=== Activity ===
Transcribe the data exactly.

=== Data ===
-=-=-=-=-

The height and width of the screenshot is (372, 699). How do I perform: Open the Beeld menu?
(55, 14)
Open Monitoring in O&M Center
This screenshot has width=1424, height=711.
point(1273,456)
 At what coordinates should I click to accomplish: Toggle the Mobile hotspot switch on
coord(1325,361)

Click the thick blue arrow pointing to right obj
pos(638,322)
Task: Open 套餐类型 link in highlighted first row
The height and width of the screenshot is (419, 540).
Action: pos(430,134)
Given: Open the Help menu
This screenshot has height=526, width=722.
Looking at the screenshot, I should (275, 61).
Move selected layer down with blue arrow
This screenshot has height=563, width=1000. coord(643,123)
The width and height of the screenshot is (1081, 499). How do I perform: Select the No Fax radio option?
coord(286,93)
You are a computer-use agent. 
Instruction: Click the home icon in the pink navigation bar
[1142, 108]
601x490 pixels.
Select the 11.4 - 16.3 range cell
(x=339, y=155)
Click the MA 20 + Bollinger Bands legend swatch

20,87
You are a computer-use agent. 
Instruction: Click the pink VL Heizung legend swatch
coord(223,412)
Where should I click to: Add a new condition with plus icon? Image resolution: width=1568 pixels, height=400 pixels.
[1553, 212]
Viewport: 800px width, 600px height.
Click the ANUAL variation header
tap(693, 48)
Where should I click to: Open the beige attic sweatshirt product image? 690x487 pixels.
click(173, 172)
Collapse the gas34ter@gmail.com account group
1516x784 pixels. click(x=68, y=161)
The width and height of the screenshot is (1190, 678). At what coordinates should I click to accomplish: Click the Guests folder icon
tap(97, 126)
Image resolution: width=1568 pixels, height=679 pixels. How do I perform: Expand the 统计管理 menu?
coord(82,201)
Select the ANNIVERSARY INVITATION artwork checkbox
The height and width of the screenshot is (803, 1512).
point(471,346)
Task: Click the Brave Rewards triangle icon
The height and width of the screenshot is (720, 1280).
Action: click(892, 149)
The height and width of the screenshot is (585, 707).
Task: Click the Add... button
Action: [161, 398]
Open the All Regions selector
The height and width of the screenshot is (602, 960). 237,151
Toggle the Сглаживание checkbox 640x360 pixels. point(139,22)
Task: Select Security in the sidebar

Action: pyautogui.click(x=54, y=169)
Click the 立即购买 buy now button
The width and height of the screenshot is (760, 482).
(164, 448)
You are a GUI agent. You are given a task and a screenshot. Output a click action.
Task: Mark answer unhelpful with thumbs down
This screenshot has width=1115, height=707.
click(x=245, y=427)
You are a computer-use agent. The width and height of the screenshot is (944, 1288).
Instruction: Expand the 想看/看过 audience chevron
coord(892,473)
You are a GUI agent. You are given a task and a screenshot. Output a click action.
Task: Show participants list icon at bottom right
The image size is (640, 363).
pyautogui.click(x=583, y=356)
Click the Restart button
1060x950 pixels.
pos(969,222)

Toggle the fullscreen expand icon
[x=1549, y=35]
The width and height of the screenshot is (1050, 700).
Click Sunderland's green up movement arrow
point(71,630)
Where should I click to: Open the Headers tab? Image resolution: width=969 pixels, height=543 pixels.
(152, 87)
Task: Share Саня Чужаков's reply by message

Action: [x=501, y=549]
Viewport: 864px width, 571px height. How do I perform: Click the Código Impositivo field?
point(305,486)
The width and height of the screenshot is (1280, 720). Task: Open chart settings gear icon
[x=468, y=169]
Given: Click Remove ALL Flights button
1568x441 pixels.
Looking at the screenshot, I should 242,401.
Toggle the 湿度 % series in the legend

-=-=-=-=-

=== Solution to this problem ===
The height and width of the screenshot is (372, 699). How do I perform: Open the Beeld menu?
(55, 14)
Open Monitoring in O&M Center
This screenshot has width=1424, height=711.
point(1273,456)
 At what coordinates should I click to accomplish: Toggle the Mobile hotspot switch on
coord(1325,361)

Click the thick blue arrow pointing to right obj
pos(638,322)
Task: Open 套餐类型 link in highlighted first row
The height and width of the screenshot is (419, 540).
Action: pos(430,134)
Given: Open the Help menu
This screenshot has height=526, width=722.
Looking at the screenshot, I should (275, 61).
Move selected layer down with blue arrow
This screenshot has height=563, width=1000. coord(643,123)
The width and height of the screenshot is (1081, 499). How do I perform: Select the No Fax radio option?
coord(286,93)
You are a computer-use agent. 
Instruction: Click the home icon in the pink navigation bar
[1142, 108]
601x490 pixels.
Select the 11.4 - 16.3 range cell
(x=339, y=155)
Click the MA 20 + Bollinger Bands legend swatch

20,87
You are a computer-use agent. 
Instruction: Click the pink VL Heizung legend swatch
coord(223,412)
Where should I click to: Add a new condition with plus icon? Image resolution: width=1568 pixels, height=400 pixels.
[1553, 212]
Viewport: 800px width, 600px height.
Click the ANUAL variation header
tap(693, 48)
Where should I click to: Open the beige attic sweatshirt product image? 690x487 pixels.
click(173, 172)
Collapse the gas34ter@gmail.com account group
1516x784 pixels. click(x=68, y=161)
The width and height of the screenshot is (1190, 678). At what coordinates should I click to accomplish: Click the Guests folder icon
tap(97, 126)
Image resolution: width=1568 pixels, height=679 pixels. How do I perform: Expand the 统计管理 menu?
coord(82,201)
Select the ANNIVERSARY INVITATION artwork checkbox
The height and width of the screenshot is (803, 1512).
point(471,346)
Task: Click the Brave Rewards triangle icon
The height and width of the screenshot is (720, 1280).
Action: click(892, 149)
The height and width of the screenshot is (585, 707).
Task: Click the Add... button
Action: [161, 398]
Open the All Regions selector
The height and width of the screenshot is (602, 960). 237,151
Toggle the Сглаживание checkbox 640x360 pixels. point(139,22)
Task: Select Security in the sidebar

Action: pyautogui.click(x=54, y=169)
Click the 立即购买 buy now button
The width and height of the screenshot is (760, 482).
(164, 448)
You are a GUI agent. You are given a task and a screenshot. Output a click action.
Task: Mark answer unhelpful with thumbs down
This screenshot has width=1115, height=707.
click(x=245, y=427)
You are a computer-use agent. The width and height of the screenshot is (944, 1288).
Instruction: Expand the 想看/看过 audience chevron
coord(892,473)
You are a GUI agent. You are given a task and a screenshot. Output a click action.
Task: Show participants list icon at bottom right
The image size is (640, 363).
pyautogui.click(x=583, y=356)
Click the Restart button
1060x950 pixels.
pos(969,222)

Toggle the fullscreen expand icon
[x=1549, y=35]
The width and height of the screenshot is (1050, 700).
Click Sunderland's green up movement arrow
point(71,630)
Where should I click to: Open the Headers tab? Image resolution: width=969 pixels, height=543 pixels.
(152, 87)
Task: Share Саня Чужаков's reply by message

Action: [x=501, y=549]
Viewport: 864px width, 571px height. How do I perform: Click the Código Impositivo field?
point(305,486)
The width and height of the screenshot is (1280, 720). Task: Open chart settings gear icon
[x=468, y=169]
Given: Click Remove ALL Flights button
1568x441 pixels.
Looking at the screenshot, I should 242,401.
Toggle the 湿度 % series in the legend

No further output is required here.